Depois disso, o plano continuaria sem mim, então fui resolver meus problemas menores. Em uma das minhas franquias de fast food, meu gerente decidiu abrir mão de seu cargo e estava apontando outro funcionário para ocupar seu lugar. Foi quase premonitório que ele tenha saído justo no começo dos anos de sangue, se livrando de todo o perigo que estava bem diante dele. De qualquer forma, eu precisava fazer meu papel e informar o novo gerente sobre suas novas atribuições. O homem baixinho e já ganhando peso com o novo emprego parecia apavorado com a minha presença. Seu cumprimento foi quase uma homenagem, com cabeça baixa e olhos no chão.

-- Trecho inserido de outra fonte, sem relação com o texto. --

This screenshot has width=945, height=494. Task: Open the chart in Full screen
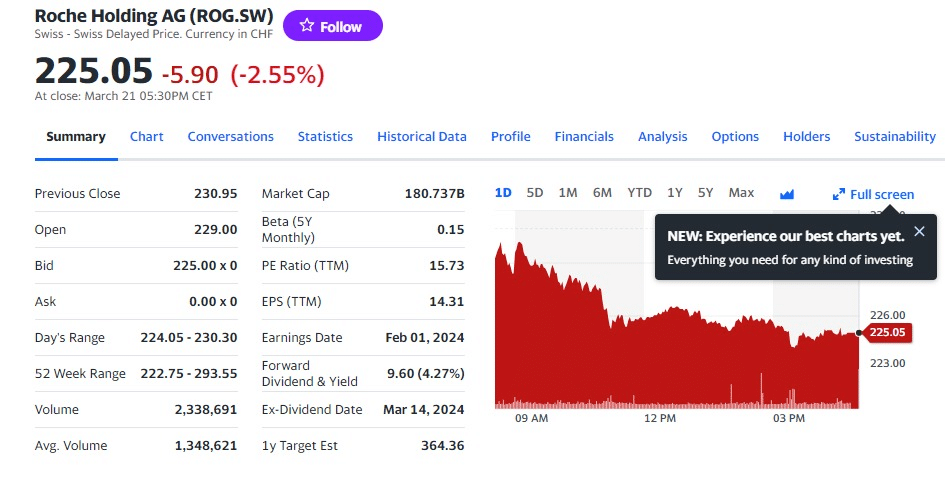(x=873, y=194)
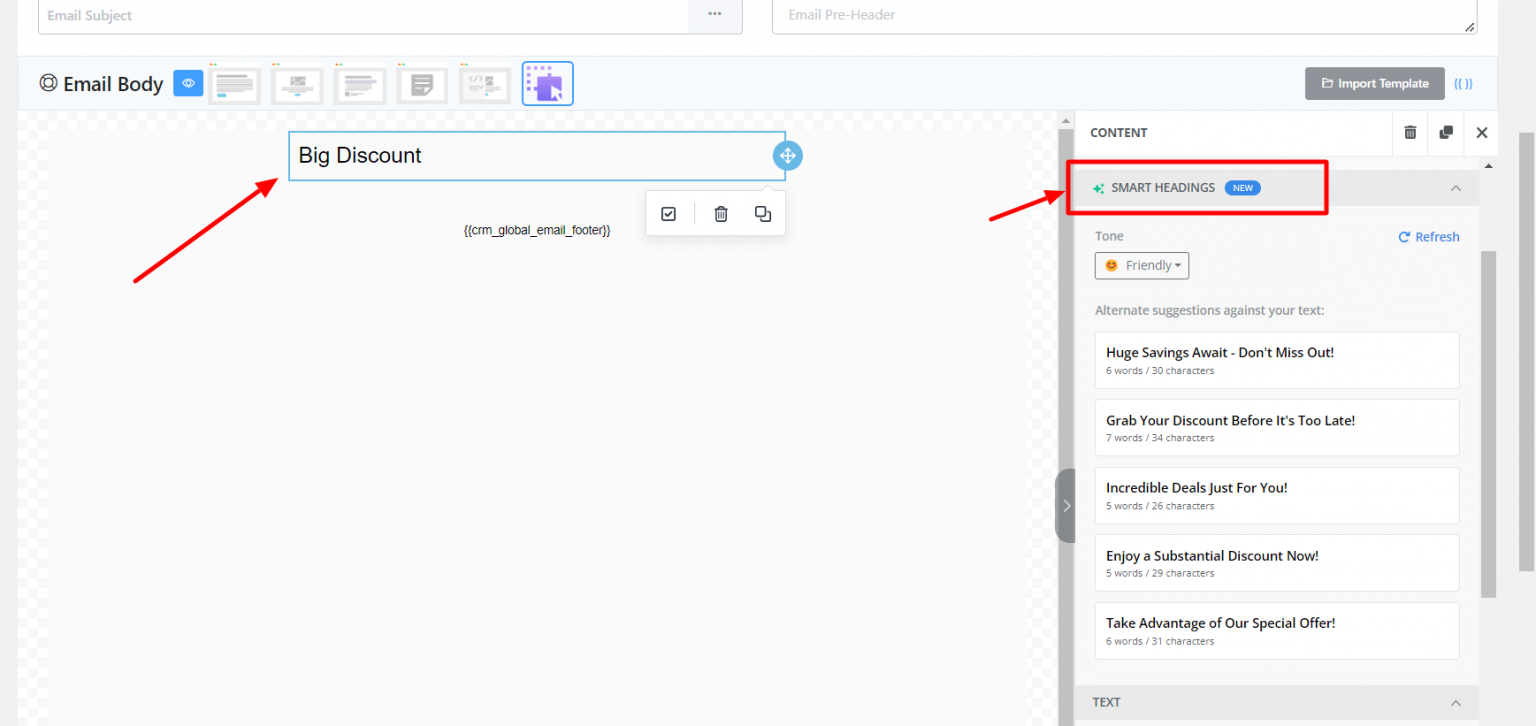Collapse the SMART HEADINGS section

(x=1456, y=187)
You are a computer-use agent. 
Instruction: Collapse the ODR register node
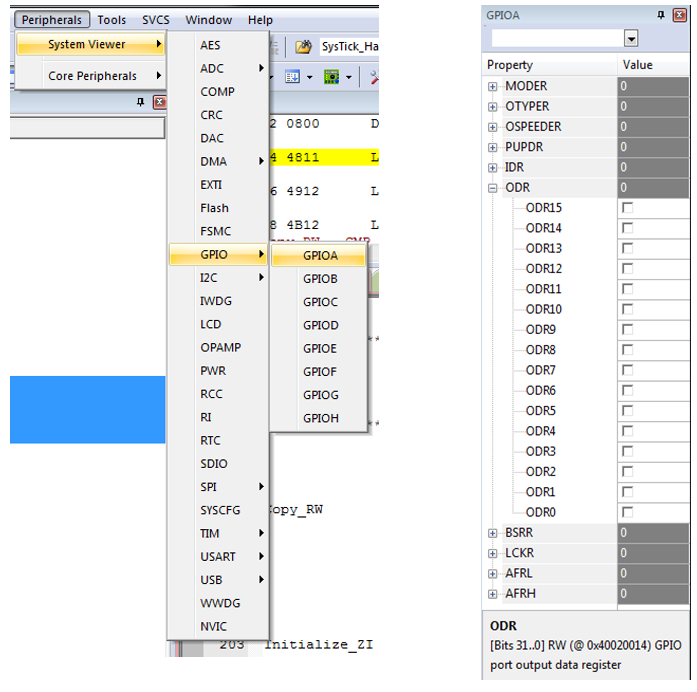pyautogui.click(x=492, y=188)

- Bom dia, senhor – ele disse
- Vejo que você está assustado. É bom mesmo que você demonstre o mínimo de sabedoria.
- Desculpe, eu não entendi?
- Geralmente eu tomo mais tempo pra apresentar suas condições, mas hoje não vou ter como. Aqui estamos na sua reunião de promoção e são quase 4 da manhã. Eu quero dormir, então vou ser rápido e explicar sua situação. Você estará sob constante vigilância de câmeras e todas as transações e lanches servidos serão registrados pelo robô central. Se for verificado deficit entre o caixa e as transações, você vai pagar com a sua participação de lucro e descobrir quando e como ele foi produzido. Identificado o funcionário, ele deve ser entregue a mim. Se você proteger seus funcionários, será tratado como o culpado.
- E o que acontece com o culpado?
- Bem, esse é um tipo de coisa que você entenderá melhor vendo do que ouvindo. Mas deixe que eu coloque dessa maneira: não é nem um pouco agradável e é irreversível.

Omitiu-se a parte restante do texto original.